I’m finding lately that some of the work inspiring me most is also an instrument of discouragement. I’m fed by artists whose work is inspiring but whose lives I can’t attain. They have adult children, tenure, a spouse with a stable income. Even some of the mother/writers I (occasionally) read write about the frustrations of split focus or the demands of dinner– but they still manage to accomplish a weekly blog post. I understand technology allows for the appearance of regularity, but even scheduling a post requires time that I often can’t find.
Several times in the last month I’ve considered acknowledging my cyber absences with an excuse note. It would have read something like this:
Gentle Reader, My sincere apologies for neglecting to post this week. Posting something profound or elegant is beyond my capacity at this time. The demands of my work and my children are keeping me from my art.

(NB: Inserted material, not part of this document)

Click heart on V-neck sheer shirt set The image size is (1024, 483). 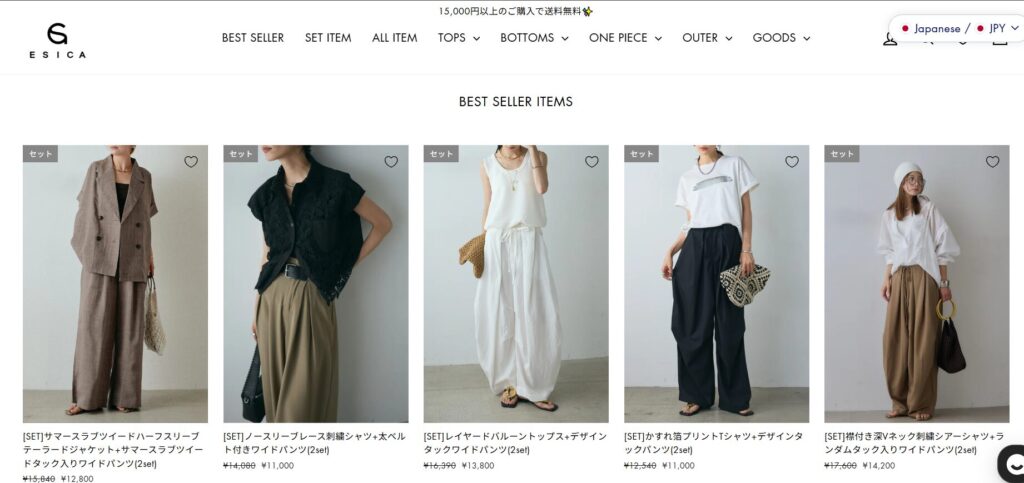point(993,161)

But something about that last line is a false philosophy that I’m no longer willing to sustain. Every time I think of my teaching or my children as “keeping me from my art,” I reinforce that my teaching and my parenting are not part of my art. That’s a dichotomy that I’m beginning to suspect is a remnant of patriarchal culture. Men have often been able to segment work, family and personal endeavors; women seldom so. Political feminism (and, at times, myself) has dealt with this differential by blaming men or society for denying women equal rights to this segmentation. Yes, I would like a room of my own. But at some point that’s just asking for access to the segmenting system. I think I want something more than that. I’d like for another way (a motherly way? a parental way? a holistic way? a Jesus way? a slow-thought way?) to have a valid and respected place– and not a second place.

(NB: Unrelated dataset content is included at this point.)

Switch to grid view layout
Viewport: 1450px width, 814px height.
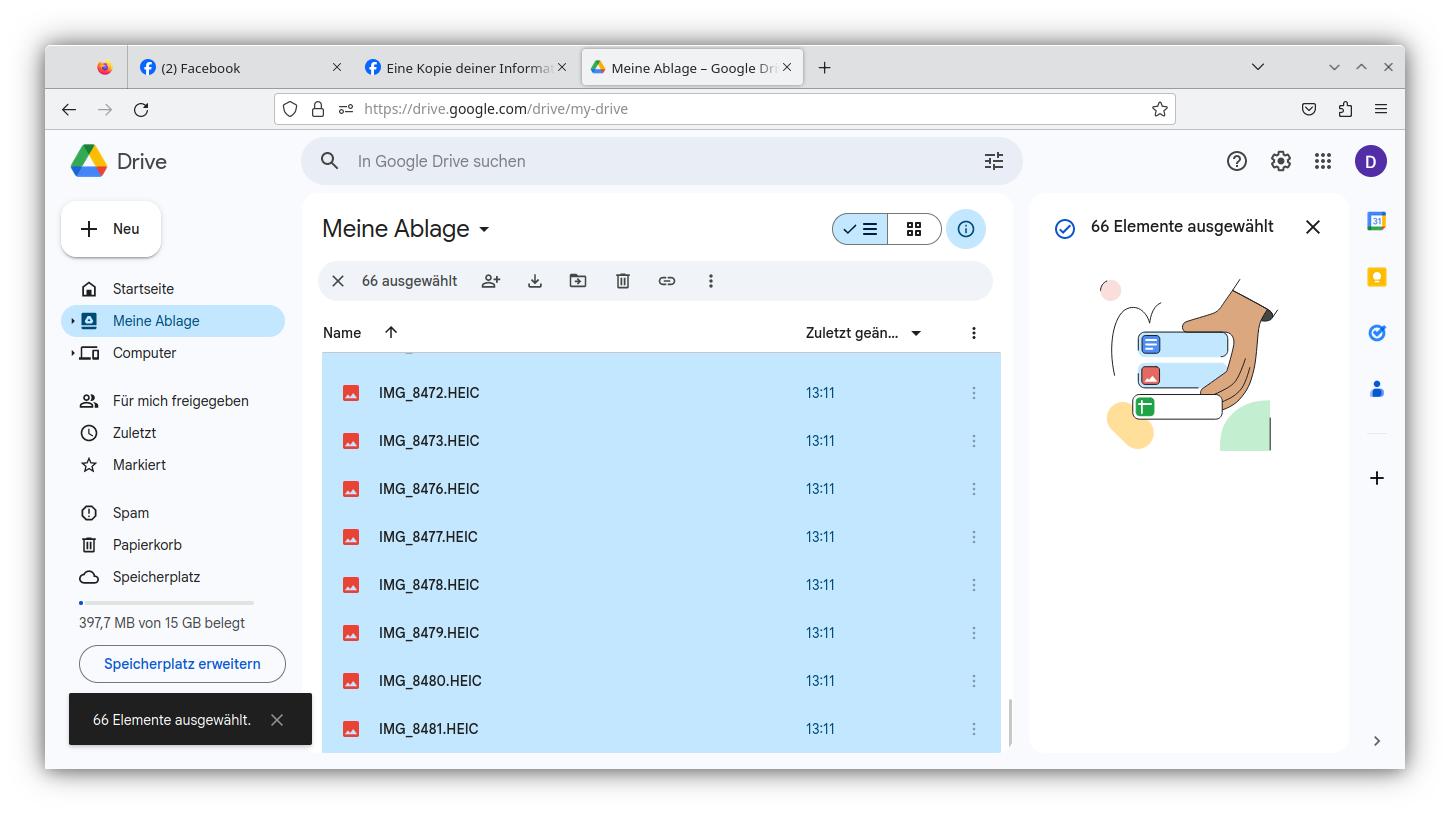[914, 229]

I didn’t write an essay this week. Or a poem. Or even do a painting or take a long walk. In fact, I feel tired, spent and a little desperate. But I was generative. This week’s (day late) Create is probably as much therapy for me as it is a prompt for you. I’m going to live into respecting my whole life by posting a part of it here as “my art.” This week I made “a lively ocean.”
What was your art today? What would you post if you weren’t afraid someone would label you cute, shallow, naive, unsophisticated, unworldly or somehow less than ironic or cosmopolitan? What was your “lively ocean” this week? What would you post if you believed someone would respect it?